* **REQUIRED ACTION**
Keep only those lines of the records that include the string "click".

(Dataset entries)
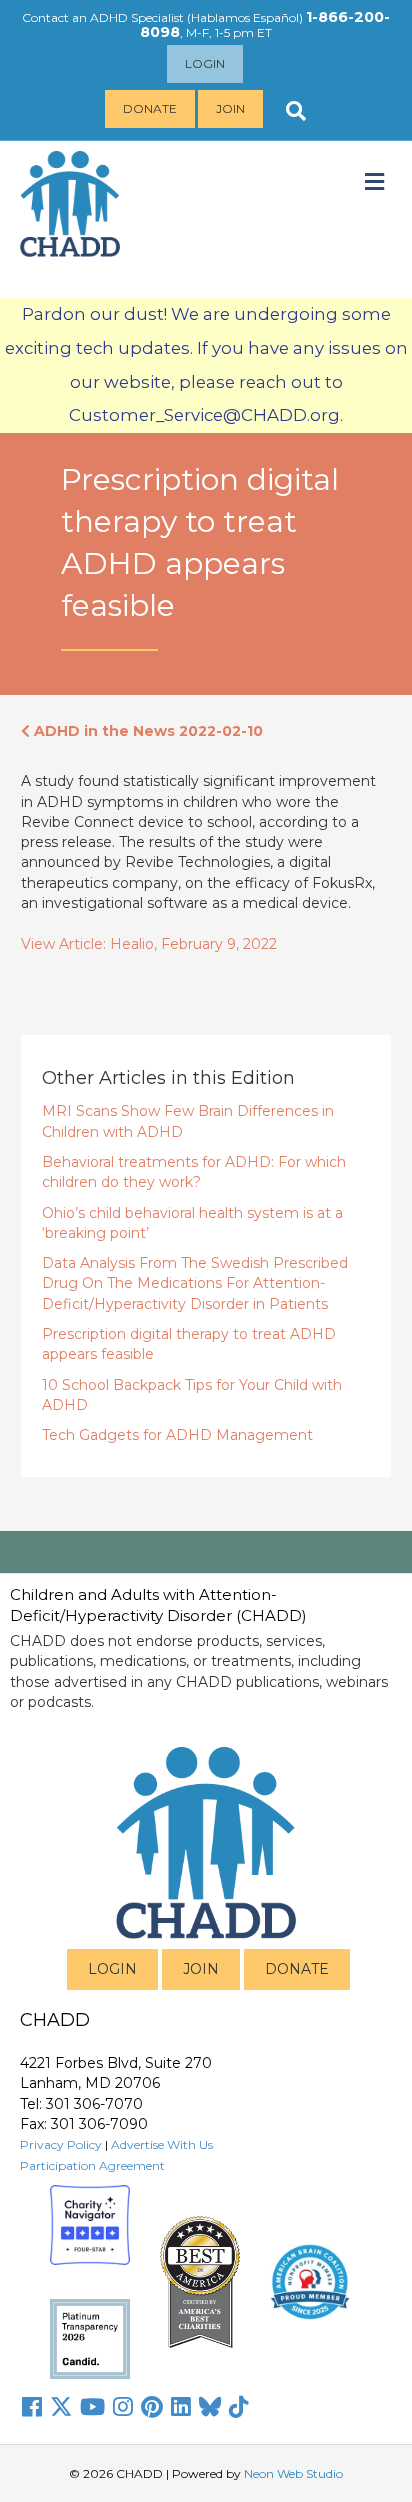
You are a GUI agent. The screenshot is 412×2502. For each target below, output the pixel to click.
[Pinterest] (152, 2407)
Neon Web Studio (293, 2473)
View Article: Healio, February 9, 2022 (149, 944)
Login (205, 63)
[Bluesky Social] (210, 2407)
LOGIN (112, 1969)
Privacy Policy (61, 2144)
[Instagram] (123, 2407)
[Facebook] (32, 2407)
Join (230, 108)
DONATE (297, 1969)
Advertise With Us (162, 2144)
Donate (150, 108)
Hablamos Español (245, 17)
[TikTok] (239, 2407)
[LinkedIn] (181, 2407)
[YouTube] (92, 2407)
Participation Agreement (92, 2165)
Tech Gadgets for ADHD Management (177, 1435)
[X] (61, 2407)
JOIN (201, 1969)
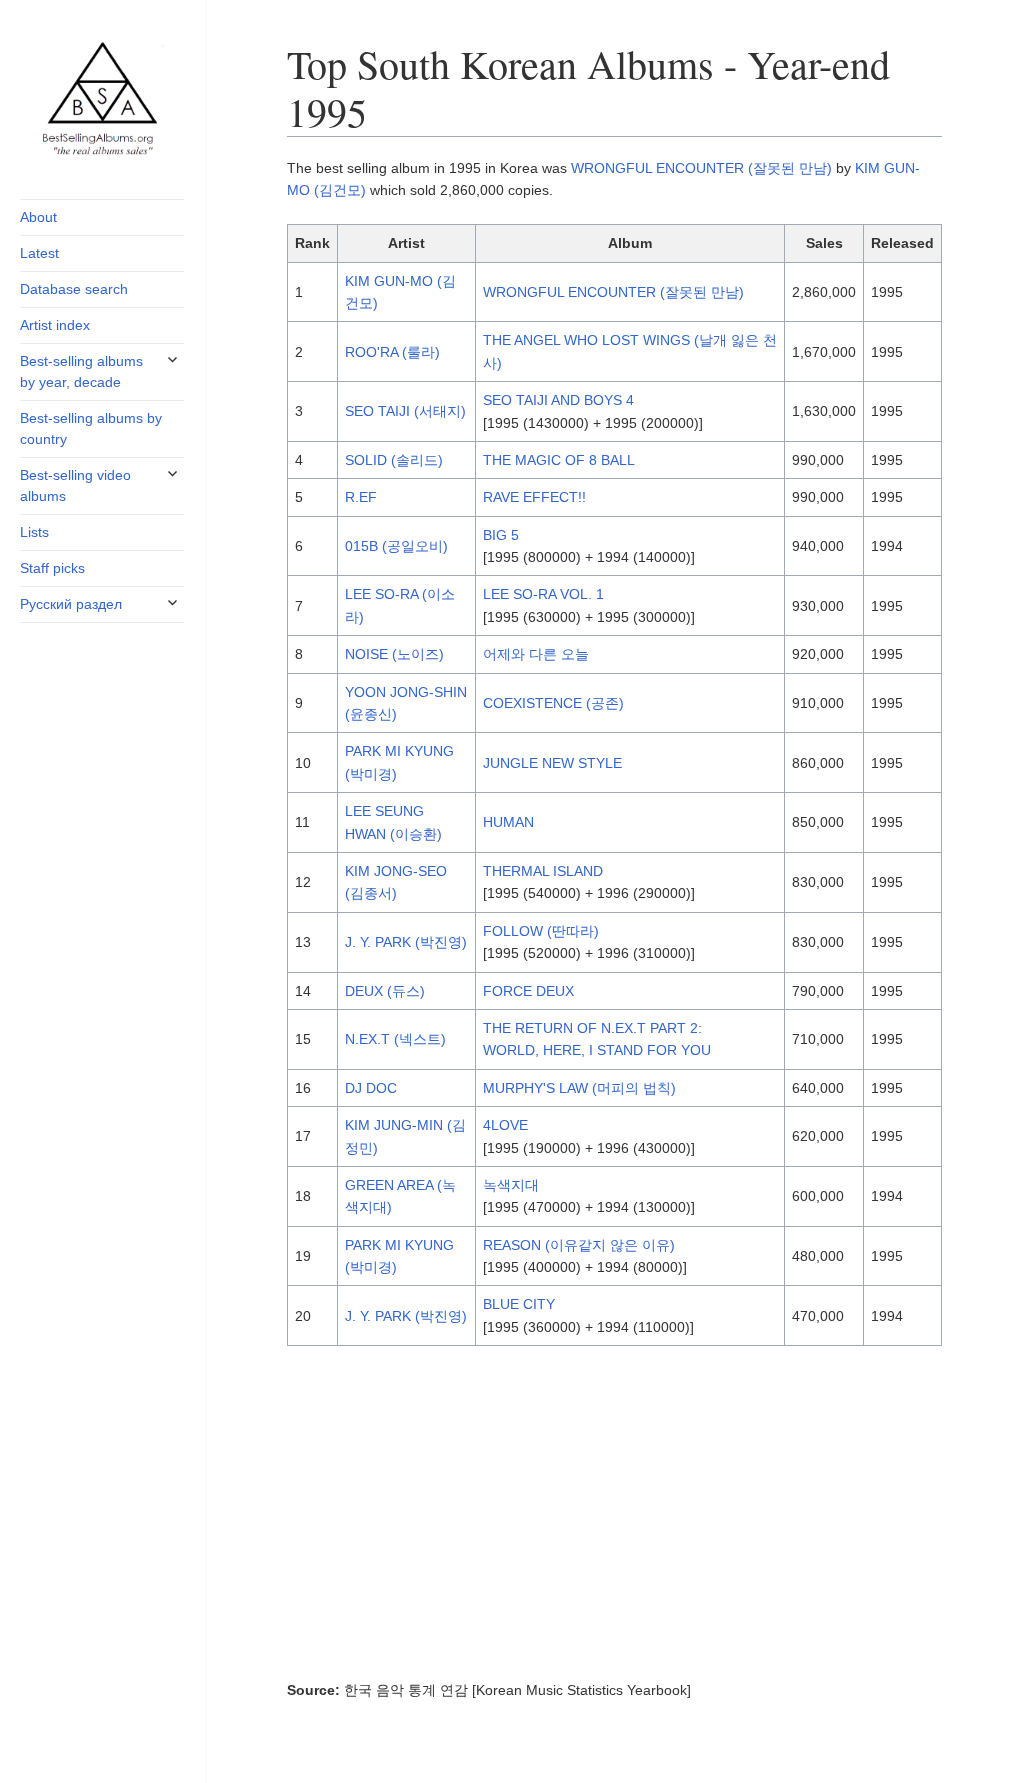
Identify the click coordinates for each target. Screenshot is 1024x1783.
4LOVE (505, 1125)
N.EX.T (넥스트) (395, 1039)
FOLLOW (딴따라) (541, 931)
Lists (34, 532)
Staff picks (52, 568)
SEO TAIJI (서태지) (405, 411)
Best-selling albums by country (91, 428)
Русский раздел (71, 604)
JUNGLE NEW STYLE (552, 763)
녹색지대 (511, 1185)
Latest (39, 253)
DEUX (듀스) (385, 991)
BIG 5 (501, 535)
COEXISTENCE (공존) (553, 703)
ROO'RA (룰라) (392, 352)
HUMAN (508, 822)
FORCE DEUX (528, 991)
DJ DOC (371, 1088)
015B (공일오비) (396, 546)
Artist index (55, 325)
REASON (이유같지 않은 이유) (579, 1245)
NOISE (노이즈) (394, 654)
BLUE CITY (519, 1304)
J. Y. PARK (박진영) (406, 942)
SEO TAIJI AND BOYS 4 (558, 400)
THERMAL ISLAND (545, 871)
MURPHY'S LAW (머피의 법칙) (579, 1088)
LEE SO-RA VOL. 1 (543, 594)
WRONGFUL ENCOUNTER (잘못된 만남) (701, 168)
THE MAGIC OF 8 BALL (559, 460)
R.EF (361, 497)
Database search (74, 289)
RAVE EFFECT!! (534, 497)
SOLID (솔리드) (394, 460)
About (38, 217)
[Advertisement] (614, 1519)
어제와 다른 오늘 (536, 654)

* **FINISHED EXERCISE**
You are a GUI agent. The screenshot is 412×2502. For each target below, output the pixel to click.
Identify the click coordinates for each target. Screenshot is 1024x1783.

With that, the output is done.